**PROBLEM TO SOLVE**. Each record, in full, must be restated word for word.

───── DATA TO USE ─────

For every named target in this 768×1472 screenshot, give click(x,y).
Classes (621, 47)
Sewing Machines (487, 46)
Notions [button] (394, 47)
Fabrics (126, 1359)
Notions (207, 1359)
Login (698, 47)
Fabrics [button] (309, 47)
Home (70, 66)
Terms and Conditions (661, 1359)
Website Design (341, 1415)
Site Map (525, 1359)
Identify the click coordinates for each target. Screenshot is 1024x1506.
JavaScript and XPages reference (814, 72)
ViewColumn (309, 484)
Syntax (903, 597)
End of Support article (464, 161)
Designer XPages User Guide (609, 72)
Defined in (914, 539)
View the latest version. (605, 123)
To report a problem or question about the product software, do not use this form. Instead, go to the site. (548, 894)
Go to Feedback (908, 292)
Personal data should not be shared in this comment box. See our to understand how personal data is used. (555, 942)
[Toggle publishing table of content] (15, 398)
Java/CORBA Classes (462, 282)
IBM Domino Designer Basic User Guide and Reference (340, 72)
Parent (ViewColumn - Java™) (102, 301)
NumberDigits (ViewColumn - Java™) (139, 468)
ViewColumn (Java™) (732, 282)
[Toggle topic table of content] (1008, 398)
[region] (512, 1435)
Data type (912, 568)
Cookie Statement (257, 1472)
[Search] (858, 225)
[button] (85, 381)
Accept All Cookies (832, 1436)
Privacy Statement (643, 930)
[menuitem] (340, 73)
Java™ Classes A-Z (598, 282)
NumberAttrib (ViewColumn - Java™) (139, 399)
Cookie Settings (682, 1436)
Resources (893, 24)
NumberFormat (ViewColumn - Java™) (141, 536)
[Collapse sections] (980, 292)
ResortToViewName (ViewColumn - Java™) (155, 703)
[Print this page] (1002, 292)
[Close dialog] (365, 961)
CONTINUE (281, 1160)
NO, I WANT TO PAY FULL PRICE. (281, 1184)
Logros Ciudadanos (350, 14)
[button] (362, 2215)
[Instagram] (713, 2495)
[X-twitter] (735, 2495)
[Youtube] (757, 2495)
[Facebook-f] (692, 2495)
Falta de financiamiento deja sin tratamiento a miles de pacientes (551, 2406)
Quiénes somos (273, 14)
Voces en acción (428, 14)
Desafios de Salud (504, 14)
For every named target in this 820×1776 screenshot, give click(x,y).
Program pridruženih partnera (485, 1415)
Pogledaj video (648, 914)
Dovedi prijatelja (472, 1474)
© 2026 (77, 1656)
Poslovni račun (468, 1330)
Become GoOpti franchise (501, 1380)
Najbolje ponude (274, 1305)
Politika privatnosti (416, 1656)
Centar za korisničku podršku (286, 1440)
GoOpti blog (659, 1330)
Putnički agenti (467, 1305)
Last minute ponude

─────

**WRITTEN SOLUTION**.
For every named target in this 768×1472 screenshot, give click(x,y).
Classes (621, 47)
Sewing Machines (487, 46)
Notions [button] (394, 47)
Fabrics (126, 1359)
Notions (207, 1359)
Login (698, 47)
Fabrics [button] (309, 47)
Home (70, 66)
Terms and Conditions (661, 1359)
Website Design (341, 1415)
Site Map (525, 1359)
Identify the click coordinates for each target. Screenshot is 1024x1506.
JavaScript and XPages reference (814, 72)
ViewColumn (309, 484)
Syntax (903, 597)
End of Support article (464, 161)
Designer XPages User Guide (609, 72)
Defined in (914, 539)
View the latest version. (605, 123)
To report a problem or question about the product software, do not use this form. Instead, go to the site. (548, 894)
Go to Feedback (908, 292)
Personal data should not be shared in this comment box. See our to understand how personal data is used. (555, 942)
[Toggle publishing table of content] (15, 398)
Java/CORBA Classes (462, 282)
IBM Domino Designer Basic User Guide and Reference (340, 72)
Parent (ViewColumn - Java™) (102, 301)
NumberDigits (ViewColumn - Java™) (139, 468)
ViewColumn (Java™) (732, 282)
[Toggle topic table of content] (1008, 398)
[region] (512, 1435)
Data type (912, 568)
Cookie Statement (257, 1472)
[Search] (858, 225)
[button] (85, 381)
Accept All Cookies (832, 1436)
Privacy Statement (643, 930)
[menuitem] (340, 73)
Java™ Classes A-Z (598, 282)
NumberAttrib (ViewColumn - Java™) (139, 399)
Cookie Settings (682, 1436)
Resources (893, 24)
NumberFormat (ViewColumn - Java™) (141, 536)
[Collapse sections] (980, 292)
ResortToViewName (ViewColumn - Java™) (155, 703)
[Print this page] (1002, 292)
[Close dialog] (365, 961)
CONTINUE (281, 1160)
NO, I WANT TO PAY FULL PRICE. (281, 1184)
Logros Ciudadanos (350, 14)
[button] (362, 2215)
[Instagram] (713, 2495)
[X-twitter] (735, 2495)
[Youtube] (757, 2495)
[Facebook-f] (692, 2495)
Falta de financiamiento deja sin tratamiento a miles de pacientes (551, 2406)
Quiénes somos (273, 14)
Voces en acción (428, 14)
Desafios de Salud (504, 14)
For every named target in this 820×1776 screenshot, give click(x,y).
Program pridruženih partnera (485, 1415)
Pogledaj video (648, 914)
Dovedi prijatelja (472, 1474)
© 2026 (77, 1656)
Poslovni račun (468, 1330)
Become GoOpti franchise (501, 1380)
Najbolje ponude (274, 1305)
Politika privatnosti (416, 1656)
Centar za korisničku podršku (286, 1440)
GoOpti blog (659, 1330)
Putnički agenti (467, 1305)
Last minute ponude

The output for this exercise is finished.